- Associated Press - Wednesday, July 7, 2010

Moving trade to a front burner, President Obama said Wednesday that the U.S. economy was on track to meet his goal of doubling exports in the next five years.

While many economists and business leaders see that target as too ambitious, the president has been increasingly linking his trade push with job creation - and trying to blunt a brewing revolt among leading business groups against his policies ahead of midterm elections.

“Export growth leads to job growth and economic growth,” Mr. Obama said as he named 18 business, labor and government leaders to a new export advisory council. “At a time when jobs are in short supply, building exports is an imperative.”

Mr.

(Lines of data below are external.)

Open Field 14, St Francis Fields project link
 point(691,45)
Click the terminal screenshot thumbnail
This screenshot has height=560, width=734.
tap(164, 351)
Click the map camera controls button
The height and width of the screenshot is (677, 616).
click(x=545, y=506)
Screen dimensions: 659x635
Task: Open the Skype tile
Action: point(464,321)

Obama said the nation’s sales abroad grew by 17 percent in the first four months of this year, declaring: “Our efforts are off to a solid start.”

Yet while the Commerce Department said exports of goods and services from January through April were up 16.9 percent, imports rose even more - up by 19.6 percent over the period.

The early 2010 surges in both exports and imports reflected a rebound in global trade from its deep swoon in 2008 and early 2009 at the depth of the global economic downturn.

But the manufacturing gains and inventory restocking that drove the early stages of the recovery have begun to fade, according to the latest economic reports.

With shell-shocked consumers unlikely to power the economic recovery by returning to their free-spending ways, White House officials are counting on trade and business investment to contribute a larger role.

But the president’s goal of doubling exports by 2015 “is challenging. It’s going to require a very broad set of initiatives,” said Pat Mears, director of international commercial affairs at the National Association of Manufacturers. The group strongly supports Mr. Obama’s export goals.

The president’s showcasing of his newly energized trade agenda appeared aimed, in part, at quieting increasing vocal criticism from the business community of his decisions on taxes, trade and financial regulation.

In one of the sharpest rebukes yet from corporate America, Ivan Seidenberg, chief executive of Verizon Communications Inc. and head of the influential Business Roundtable, late last month blasted the administration for decisions he said “create an increasingly hostile environment for investment and job-creation.”

Mr. Seidenberg was among those named by Mr. Obama on Wednesday to the new advisory panel, which also includes executives of Walt Disney Co., Ford Motor Co. and the Boeing Co.

Mr. Obama has also drawn criticism from business groups and free-traders on Capitol Hill for not doing more to promote trade, making little visible effort to pass free-trade agreements with Colombia, Panama and South Korea signed during the George W. Bush administration.

But in a surprise move, the president suddenly revived the South Korean pact at a global summit in Toronto, saying he hoped to have most outstanding issues resolved before he visits Seoul in November.